*What to do*
Skip the pictures. Retype exactly, and only, the lines between the line holding "You are a GUI" and the last line below, inclusive.

▬▬▬

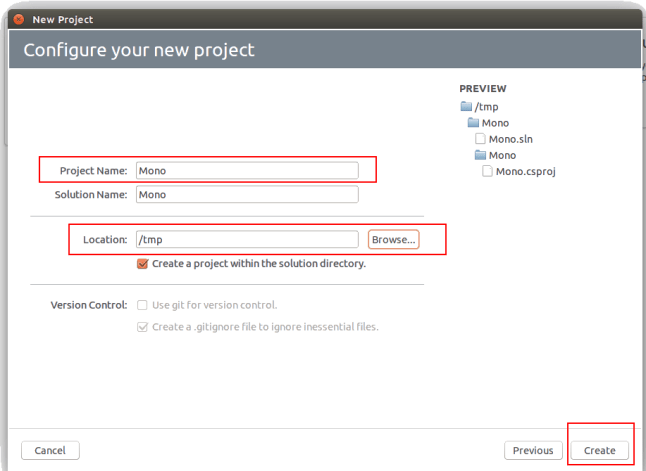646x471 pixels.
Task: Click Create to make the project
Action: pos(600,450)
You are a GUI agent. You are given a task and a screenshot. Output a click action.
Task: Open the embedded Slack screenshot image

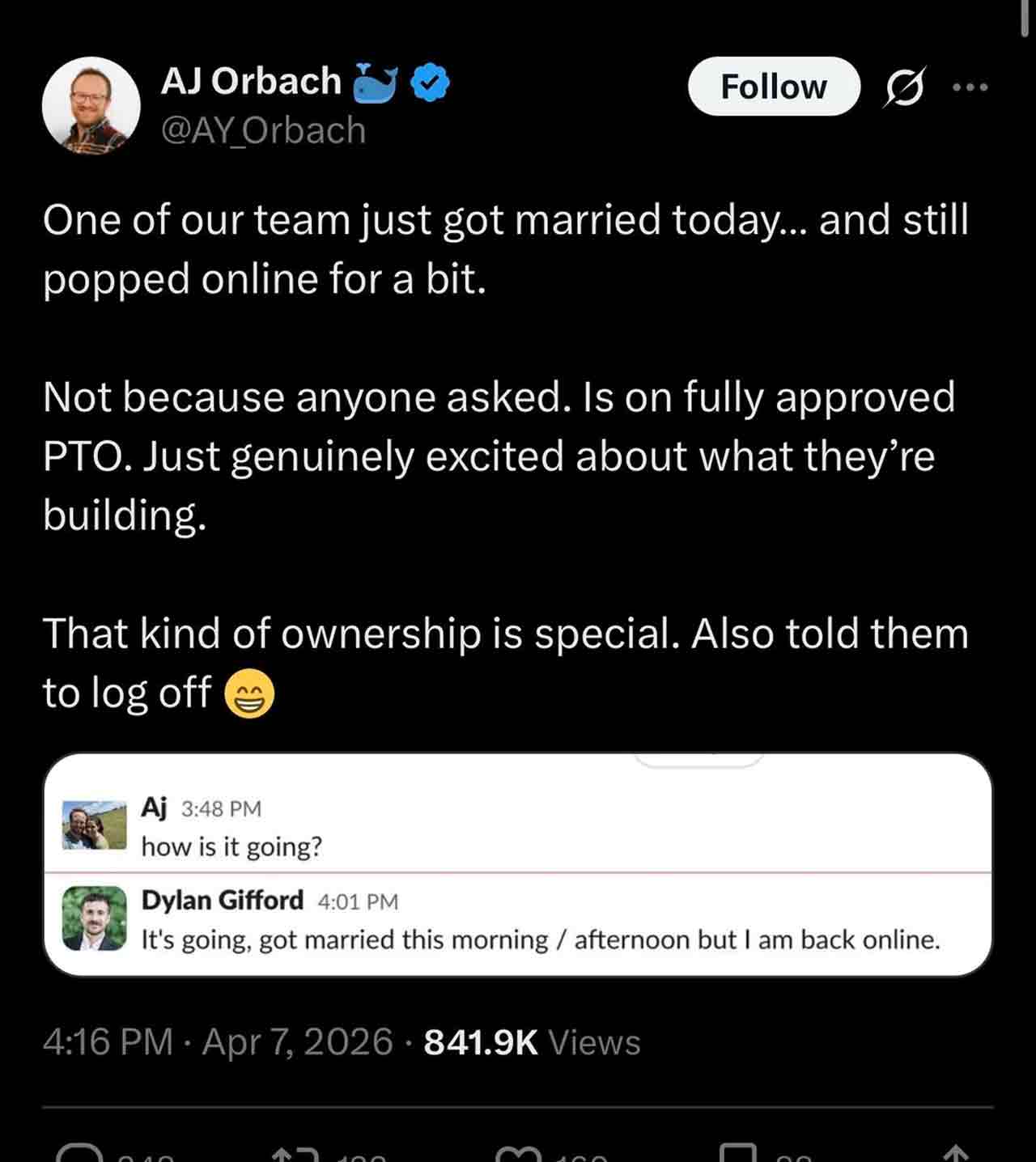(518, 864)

▬▬▬

*Response below*
You are a GUI agent. You are given a task and a screenshot. Output a click action.
Task: Open the embedded Slack screenshot image

(518, 864)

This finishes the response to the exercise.